-- SOURCE DATA --

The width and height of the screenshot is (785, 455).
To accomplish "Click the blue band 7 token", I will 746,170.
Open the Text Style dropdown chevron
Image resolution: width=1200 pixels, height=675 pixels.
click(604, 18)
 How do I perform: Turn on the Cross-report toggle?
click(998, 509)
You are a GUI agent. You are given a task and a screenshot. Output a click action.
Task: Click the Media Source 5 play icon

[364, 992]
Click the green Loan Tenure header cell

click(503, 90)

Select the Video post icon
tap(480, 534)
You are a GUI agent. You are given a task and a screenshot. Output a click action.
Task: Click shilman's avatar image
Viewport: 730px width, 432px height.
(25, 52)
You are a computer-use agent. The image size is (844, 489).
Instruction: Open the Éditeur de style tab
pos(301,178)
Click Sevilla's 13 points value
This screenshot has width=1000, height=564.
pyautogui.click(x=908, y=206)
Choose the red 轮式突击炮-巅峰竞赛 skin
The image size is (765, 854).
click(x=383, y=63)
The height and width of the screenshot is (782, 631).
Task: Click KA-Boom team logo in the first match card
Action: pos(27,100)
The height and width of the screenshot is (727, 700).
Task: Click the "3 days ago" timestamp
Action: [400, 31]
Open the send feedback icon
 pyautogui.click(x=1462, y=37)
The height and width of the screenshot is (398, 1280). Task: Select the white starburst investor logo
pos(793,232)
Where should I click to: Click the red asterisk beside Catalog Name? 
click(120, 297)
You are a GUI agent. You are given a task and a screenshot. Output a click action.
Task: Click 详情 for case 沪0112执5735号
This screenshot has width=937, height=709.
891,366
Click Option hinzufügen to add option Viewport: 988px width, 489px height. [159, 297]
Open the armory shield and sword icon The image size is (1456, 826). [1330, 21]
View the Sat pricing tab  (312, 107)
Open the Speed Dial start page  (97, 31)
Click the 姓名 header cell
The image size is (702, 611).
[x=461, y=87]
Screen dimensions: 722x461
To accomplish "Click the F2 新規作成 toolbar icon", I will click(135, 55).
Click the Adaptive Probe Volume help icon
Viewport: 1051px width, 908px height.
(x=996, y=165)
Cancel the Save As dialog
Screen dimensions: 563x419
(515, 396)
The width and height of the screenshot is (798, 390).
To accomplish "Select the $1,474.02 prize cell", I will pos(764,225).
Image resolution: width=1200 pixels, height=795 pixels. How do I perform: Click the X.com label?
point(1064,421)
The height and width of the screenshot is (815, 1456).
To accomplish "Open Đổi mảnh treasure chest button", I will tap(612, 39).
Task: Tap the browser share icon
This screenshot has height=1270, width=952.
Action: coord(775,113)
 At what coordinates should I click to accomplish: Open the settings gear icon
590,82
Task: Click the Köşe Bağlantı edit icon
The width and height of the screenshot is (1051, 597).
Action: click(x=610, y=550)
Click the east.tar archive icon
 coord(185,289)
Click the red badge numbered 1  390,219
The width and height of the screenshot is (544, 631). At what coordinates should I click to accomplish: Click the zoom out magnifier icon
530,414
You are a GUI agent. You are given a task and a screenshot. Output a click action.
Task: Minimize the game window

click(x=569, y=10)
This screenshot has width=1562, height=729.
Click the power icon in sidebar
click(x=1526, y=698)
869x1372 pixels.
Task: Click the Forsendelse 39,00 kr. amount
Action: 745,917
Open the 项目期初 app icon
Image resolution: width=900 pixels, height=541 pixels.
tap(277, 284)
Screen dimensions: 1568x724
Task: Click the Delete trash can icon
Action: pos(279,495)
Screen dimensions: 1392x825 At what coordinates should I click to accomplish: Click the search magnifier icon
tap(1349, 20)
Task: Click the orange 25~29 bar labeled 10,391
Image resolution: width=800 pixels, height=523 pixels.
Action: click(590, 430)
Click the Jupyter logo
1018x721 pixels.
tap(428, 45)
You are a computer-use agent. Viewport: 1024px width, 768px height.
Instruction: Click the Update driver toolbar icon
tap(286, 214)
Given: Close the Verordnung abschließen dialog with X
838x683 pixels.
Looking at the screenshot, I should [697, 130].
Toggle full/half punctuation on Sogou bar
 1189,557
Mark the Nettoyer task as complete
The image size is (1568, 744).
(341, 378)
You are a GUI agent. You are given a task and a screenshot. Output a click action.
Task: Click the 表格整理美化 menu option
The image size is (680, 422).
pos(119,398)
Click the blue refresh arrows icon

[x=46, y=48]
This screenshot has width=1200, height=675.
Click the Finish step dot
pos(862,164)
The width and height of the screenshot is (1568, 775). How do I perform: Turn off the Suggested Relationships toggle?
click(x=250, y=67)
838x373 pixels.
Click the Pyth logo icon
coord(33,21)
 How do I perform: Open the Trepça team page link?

-- PROBLEM --
All lines above containing the string "option" are to be collected.

-- RESPONSE BOX --
Click Option hinzufügen to add option Viewport: 988px width, 489px height. [159, 297]
Task: Click the 表格整理美化 menu option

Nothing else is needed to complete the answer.